[Dataset entries]
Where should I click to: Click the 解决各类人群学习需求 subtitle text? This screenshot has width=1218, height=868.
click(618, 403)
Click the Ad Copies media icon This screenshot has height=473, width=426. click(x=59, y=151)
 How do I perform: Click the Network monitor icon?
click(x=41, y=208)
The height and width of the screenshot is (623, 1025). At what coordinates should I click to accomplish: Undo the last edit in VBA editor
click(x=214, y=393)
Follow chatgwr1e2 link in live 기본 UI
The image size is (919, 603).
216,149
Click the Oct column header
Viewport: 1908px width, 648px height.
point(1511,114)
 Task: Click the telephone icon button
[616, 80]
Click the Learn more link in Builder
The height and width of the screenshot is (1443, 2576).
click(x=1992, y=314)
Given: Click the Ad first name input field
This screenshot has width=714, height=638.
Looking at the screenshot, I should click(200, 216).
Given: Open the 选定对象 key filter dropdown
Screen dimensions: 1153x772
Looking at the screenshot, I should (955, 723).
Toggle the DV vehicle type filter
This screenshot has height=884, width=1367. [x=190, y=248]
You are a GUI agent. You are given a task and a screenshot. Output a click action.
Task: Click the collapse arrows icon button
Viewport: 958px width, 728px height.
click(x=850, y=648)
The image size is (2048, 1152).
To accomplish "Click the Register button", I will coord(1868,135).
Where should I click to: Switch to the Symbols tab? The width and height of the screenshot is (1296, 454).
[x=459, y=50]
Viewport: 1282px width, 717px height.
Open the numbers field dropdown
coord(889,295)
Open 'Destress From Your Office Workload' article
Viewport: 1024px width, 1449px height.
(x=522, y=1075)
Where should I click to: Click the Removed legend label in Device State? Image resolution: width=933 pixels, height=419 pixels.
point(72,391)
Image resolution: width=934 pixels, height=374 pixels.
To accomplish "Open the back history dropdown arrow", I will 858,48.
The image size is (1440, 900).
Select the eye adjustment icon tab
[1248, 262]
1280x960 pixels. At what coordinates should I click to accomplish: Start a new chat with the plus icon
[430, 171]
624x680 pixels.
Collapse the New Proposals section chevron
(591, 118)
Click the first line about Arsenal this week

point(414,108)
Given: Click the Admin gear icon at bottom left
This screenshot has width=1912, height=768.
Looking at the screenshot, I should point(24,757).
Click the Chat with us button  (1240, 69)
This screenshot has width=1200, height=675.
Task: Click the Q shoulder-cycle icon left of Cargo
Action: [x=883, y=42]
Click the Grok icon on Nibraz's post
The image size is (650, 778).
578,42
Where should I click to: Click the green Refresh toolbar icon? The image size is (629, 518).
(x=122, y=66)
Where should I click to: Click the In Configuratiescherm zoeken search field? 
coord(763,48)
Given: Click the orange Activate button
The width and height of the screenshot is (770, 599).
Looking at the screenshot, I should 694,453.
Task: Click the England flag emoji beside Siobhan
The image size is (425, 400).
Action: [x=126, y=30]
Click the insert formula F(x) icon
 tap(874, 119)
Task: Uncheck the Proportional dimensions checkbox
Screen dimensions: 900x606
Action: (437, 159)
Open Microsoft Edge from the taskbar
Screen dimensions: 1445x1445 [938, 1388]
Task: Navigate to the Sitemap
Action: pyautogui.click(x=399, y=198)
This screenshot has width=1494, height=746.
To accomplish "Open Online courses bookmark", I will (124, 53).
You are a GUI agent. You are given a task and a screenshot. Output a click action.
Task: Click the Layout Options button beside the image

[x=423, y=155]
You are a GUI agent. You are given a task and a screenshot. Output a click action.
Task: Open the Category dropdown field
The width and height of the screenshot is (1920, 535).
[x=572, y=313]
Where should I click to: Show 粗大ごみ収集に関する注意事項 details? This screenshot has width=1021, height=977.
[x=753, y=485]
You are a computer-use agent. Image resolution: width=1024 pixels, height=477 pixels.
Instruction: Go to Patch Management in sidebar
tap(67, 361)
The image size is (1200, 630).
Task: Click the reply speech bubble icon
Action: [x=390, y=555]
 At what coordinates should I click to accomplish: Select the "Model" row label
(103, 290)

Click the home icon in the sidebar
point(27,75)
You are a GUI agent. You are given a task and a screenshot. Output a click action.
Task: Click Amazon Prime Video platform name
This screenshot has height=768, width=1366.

* About this task
Lines of the data above that include the string "name" must each be copied.

* Exercise answer
Given: Click the Ad first name input field
Task: Click Amazon Prime Video platform name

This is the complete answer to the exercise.